** Opening Supplied material block **

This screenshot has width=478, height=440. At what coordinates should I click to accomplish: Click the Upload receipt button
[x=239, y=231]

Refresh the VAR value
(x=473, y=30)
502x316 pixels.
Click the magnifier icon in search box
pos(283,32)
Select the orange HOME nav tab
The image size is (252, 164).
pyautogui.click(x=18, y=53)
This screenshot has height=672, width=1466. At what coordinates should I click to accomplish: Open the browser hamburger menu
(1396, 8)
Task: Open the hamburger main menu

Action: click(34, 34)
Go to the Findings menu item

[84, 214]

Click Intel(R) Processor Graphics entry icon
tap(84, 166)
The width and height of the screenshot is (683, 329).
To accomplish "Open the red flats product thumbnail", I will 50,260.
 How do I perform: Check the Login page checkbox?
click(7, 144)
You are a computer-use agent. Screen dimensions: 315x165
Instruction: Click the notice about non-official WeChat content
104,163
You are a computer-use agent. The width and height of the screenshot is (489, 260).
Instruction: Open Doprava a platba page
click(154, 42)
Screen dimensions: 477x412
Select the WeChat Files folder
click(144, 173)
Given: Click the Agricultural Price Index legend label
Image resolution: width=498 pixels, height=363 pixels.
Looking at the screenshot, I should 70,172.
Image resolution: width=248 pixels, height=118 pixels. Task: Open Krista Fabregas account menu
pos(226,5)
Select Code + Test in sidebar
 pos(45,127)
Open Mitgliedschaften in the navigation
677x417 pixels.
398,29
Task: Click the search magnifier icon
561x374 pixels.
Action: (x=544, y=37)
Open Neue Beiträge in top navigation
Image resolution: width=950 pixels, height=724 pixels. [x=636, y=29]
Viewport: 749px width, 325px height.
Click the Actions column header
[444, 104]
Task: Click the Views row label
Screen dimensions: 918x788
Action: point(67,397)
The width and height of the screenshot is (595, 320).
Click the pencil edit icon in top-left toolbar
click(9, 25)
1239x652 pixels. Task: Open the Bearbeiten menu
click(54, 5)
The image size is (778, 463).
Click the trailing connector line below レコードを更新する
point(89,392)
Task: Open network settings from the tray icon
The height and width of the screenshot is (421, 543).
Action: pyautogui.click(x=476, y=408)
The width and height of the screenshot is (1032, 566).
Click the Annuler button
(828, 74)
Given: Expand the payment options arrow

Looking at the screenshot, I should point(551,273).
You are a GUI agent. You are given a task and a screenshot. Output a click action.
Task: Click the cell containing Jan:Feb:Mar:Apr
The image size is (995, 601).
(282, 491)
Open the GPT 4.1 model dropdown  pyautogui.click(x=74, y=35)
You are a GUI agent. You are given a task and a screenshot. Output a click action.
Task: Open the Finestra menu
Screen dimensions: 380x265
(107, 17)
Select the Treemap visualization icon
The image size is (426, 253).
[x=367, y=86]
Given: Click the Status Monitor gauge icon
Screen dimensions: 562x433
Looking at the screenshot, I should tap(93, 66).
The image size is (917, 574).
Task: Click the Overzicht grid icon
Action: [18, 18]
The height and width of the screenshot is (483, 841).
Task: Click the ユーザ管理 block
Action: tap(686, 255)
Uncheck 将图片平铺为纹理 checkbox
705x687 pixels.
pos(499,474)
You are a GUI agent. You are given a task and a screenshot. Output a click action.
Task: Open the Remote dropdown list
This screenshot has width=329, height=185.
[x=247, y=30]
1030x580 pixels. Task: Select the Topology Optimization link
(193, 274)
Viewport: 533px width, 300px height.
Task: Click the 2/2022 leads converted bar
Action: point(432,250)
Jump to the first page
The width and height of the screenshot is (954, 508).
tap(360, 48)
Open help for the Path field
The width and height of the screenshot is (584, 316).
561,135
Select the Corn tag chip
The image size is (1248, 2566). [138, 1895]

** Closing Supplied material block **

* **Try it**
Write out word for word every line from the one containing "Jump to the first page" through the last line of the data, and no other line.

* **Task response**
Jump to the first page
The width and height of the screenshot is (954, 508).
tap(360, 48)
Open help for the Path field
The width and height of the screenshot is (584, 316).
561,135
Select the Corn tag chip
The image size is (1248, 2566). [138, 1895]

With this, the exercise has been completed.